Pew contends that TFR has been overestimated at times, including during the "baby boom." Likewise, it suggests that "today’s TFRs may be underestimating what completed fertility" will actually look like. Pew notes that while GFR and TFR have been decreasing, the CFR in America "has risen slightly." Pew suggests that overall, during child-bearing years, the rate of birth may not be decreasing as portrayed. The age-defined measure, and the prognostication, are decreasing, while the actual volume of births (CFR) is not decreasing. 

This analysis supports that current birth figures are decreasing, but that over time births will perhaps be consistent with historic figures. The Pew perspective suggests that those births will merely occur later in the mother's life, thus leading to lower rates today (while these mothers-to-be are younger) and a later demonstration of higher rates. 

The entire discussion illustrates some critical points on statistical analysis. First, deciding what to count is critical. An example is the inclusion or non-inclusion of emergency contraception in the abortion statistics. Second, there may be more than one way to analyze data even after the data set is defined. The example is the three postulates explained by Pew. Third, reporting may be disconnected or mis-connected. An example is the news media "hand-wringing" over "replacement level," based on a metric (GFR) that is not "most commonly" used for "replacement level." 

A final note worthy of consideration is that Pew, and the news stories, attempt to delineate social contributors ("Millennials"), economic factors (Great Recession), demographics (ethnicity, marital status, etc), and science (birth control, emergency or not). Thus, the statisticians are identifying trends, and striving to connect their mathematical conclusions to human and emotional foundations. But, understanding math is perhaps far simpler than understanding and predicting individual human emotions and decisions? 

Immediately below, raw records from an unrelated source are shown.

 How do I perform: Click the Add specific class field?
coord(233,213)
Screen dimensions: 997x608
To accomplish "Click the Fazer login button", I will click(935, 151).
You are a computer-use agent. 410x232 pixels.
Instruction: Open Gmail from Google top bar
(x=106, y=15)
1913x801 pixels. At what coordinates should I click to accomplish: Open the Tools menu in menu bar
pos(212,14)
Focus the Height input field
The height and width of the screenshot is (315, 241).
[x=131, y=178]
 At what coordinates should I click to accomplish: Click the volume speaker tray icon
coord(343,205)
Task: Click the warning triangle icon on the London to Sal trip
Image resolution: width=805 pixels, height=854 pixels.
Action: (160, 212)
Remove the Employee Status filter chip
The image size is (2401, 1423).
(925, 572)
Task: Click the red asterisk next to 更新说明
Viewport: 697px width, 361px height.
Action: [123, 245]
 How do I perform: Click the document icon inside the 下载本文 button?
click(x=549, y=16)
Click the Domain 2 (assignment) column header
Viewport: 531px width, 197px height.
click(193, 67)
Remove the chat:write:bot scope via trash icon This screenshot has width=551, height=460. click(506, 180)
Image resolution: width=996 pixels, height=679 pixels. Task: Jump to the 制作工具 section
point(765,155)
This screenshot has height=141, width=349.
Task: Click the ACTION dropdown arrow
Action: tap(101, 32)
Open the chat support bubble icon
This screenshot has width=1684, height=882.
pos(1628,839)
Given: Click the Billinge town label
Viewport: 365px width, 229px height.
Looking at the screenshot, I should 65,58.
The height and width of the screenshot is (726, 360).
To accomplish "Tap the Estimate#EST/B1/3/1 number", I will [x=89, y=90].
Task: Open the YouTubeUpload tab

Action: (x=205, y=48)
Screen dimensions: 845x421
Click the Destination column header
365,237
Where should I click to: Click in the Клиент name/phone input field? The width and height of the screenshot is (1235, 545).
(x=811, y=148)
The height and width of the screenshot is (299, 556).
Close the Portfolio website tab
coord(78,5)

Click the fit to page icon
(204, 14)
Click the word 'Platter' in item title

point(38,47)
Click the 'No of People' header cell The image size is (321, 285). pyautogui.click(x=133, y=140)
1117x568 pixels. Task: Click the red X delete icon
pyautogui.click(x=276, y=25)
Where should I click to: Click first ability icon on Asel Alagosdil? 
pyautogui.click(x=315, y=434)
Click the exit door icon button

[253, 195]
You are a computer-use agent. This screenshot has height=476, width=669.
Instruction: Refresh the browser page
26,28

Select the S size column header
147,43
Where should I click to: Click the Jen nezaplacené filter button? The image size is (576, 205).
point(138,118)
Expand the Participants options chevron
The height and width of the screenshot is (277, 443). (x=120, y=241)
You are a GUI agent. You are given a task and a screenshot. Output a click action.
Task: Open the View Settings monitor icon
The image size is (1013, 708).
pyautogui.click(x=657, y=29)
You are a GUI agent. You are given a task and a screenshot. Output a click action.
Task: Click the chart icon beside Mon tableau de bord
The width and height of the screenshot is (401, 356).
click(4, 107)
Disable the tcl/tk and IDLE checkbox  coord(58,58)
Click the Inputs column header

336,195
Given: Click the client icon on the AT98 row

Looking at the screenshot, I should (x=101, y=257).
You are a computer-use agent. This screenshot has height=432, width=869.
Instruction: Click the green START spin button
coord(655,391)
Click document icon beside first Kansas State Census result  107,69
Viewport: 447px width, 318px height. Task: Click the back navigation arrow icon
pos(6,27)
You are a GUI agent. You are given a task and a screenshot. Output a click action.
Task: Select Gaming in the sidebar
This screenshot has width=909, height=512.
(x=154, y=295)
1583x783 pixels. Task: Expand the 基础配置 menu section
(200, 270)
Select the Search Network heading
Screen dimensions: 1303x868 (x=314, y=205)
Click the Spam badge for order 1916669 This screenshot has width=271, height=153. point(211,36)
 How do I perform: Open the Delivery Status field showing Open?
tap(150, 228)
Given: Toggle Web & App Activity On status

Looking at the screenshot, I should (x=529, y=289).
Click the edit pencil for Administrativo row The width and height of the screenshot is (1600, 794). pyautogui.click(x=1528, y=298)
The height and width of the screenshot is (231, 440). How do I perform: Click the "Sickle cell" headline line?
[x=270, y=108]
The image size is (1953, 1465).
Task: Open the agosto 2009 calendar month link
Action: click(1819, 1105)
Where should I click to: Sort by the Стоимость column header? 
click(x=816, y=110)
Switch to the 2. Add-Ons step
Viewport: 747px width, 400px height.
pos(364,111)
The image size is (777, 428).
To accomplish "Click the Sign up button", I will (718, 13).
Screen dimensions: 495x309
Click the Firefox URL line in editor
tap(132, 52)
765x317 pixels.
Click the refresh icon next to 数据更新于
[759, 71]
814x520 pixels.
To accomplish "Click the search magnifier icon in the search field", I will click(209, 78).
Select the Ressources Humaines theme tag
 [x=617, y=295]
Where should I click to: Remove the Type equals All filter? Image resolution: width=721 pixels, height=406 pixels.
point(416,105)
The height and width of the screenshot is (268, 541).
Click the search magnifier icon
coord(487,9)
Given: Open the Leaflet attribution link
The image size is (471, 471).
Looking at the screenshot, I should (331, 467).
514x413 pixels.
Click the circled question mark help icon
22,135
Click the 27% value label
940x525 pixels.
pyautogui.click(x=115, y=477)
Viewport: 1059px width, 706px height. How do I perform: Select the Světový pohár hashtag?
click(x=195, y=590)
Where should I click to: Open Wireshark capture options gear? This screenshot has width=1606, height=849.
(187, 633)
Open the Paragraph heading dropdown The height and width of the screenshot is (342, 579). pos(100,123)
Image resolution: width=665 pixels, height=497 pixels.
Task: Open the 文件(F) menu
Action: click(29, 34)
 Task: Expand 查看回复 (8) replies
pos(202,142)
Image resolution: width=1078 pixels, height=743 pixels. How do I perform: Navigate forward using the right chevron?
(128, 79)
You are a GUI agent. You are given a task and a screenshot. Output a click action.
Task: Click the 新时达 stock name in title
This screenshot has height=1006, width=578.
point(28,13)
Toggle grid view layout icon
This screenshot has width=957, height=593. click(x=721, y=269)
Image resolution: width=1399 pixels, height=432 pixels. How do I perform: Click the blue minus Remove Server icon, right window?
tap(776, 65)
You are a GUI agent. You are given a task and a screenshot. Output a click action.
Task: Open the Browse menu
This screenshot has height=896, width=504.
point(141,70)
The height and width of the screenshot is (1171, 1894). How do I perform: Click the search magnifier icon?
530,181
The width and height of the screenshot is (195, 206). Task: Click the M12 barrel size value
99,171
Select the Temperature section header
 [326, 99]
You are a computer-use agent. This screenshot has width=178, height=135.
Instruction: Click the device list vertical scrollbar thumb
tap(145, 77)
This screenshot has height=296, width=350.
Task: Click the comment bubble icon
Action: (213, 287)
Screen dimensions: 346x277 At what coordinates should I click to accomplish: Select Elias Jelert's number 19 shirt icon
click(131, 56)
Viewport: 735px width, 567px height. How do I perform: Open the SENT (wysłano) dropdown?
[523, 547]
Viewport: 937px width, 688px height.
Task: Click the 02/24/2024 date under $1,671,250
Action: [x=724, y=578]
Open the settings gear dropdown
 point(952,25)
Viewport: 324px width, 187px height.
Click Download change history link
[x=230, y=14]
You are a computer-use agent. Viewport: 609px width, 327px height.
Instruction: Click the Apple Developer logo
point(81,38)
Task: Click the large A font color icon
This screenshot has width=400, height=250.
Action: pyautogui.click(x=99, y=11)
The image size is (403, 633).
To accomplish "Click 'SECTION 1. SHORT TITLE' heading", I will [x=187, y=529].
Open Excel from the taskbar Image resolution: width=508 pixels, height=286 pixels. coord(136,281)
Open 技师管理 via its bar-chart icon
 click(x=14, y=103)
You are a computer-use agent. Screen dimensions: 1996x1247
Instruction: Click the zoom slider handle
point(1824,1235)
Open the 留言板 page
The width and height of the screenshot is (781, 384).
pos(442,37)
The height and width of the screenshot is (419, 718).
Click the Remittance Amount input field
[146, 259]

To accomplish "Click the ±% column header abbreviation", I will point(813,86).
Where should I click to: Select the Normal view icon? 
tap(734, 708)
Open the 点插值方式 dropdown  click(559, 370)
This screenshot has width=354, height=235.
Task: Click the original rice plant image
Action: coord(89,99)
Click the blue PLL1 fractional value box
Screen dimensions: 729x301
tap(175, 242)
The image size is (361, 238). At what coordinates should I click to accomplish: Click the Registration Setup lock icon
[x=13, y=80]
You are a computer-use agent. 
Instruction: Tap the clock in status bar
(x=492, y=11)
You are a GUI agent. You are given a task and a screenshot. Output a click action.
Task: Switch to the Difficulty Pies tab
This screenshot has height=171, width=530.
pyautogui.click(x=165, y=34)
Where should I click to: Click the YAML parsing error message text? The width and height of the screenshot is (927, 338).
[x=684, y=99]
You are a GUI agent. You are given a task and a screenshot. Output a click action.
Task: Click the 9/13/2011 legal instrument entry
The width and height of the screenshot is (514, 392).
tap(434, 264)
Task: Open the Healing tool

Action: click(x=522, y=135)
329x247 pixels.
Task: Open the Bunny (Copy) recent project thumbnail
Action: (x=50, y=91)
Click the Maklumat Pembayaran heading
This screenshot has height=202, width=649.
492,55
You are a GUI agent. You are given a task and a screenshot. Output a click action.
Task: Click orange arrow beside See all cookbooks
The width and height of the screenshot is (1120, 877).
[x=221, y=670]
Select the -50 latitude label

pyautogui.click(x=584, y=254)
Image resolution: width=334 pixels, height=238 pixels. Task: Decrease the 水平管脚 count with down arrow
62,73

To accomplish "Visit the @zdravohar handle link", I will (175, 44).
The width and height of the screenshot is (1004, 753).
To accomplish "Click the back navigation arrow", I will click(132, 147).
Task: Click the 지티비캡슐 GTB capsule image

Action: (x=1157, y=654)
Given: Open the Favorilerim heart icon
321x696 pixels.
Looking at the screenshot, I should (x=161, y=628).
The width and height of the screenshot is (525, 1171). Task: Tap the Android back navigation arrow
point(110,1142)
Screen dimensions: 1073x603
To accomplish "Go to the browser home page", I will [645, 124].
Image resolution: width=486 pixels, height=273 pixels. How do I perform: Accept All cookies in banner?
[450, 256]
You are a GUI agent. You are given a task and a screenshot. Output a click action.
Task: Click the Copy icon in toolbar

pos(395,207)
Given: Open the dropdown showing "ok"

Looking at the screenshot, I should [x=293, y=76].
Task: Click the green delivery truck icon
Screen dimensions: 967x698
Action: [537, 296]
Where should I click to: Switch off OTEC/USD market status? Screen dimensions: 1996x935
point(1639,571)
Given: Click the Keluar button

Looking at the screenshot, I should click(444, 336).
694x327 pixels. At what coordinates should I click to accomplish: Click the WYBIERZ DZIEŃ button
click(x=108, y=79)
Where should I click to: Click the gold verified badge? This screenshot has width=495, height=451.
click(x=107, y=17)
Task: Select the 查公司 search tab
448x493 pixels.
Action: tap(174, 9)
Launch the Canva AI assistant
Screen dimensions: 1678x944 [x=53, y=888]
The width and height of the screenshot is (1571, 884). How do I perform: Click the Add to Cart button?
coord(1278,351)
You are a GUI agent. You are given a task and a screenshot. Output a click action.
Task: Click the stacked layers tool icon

Both the birth and death rate and analysis of the media strive to combine social analysis with statistical analysis. The statistical analysis is capable of measuring only what is, and perhaps conjecturing thereon what is likely to be. The social analysis is an attempt to understand why the counts and calculations are what they are. 

The figures are mathematically precise, but nonetheless amenable to misinterpretation. How many are born and how many die can be counted. It should be precise and scientific, though Pew instructs us it is not. But more so, perhaps the interpretation of statistics, the "why" is so dependent upon sociology, perspective, and definition that Twain perceived them as "pliable," or flexible, and, Disraeli derided them as somehow worse than "damn lies?" And, there is a suggestion of the conclusion that some measure of the "why" evolves for some from perceptions, prejudices, and oversimplified social conclusions.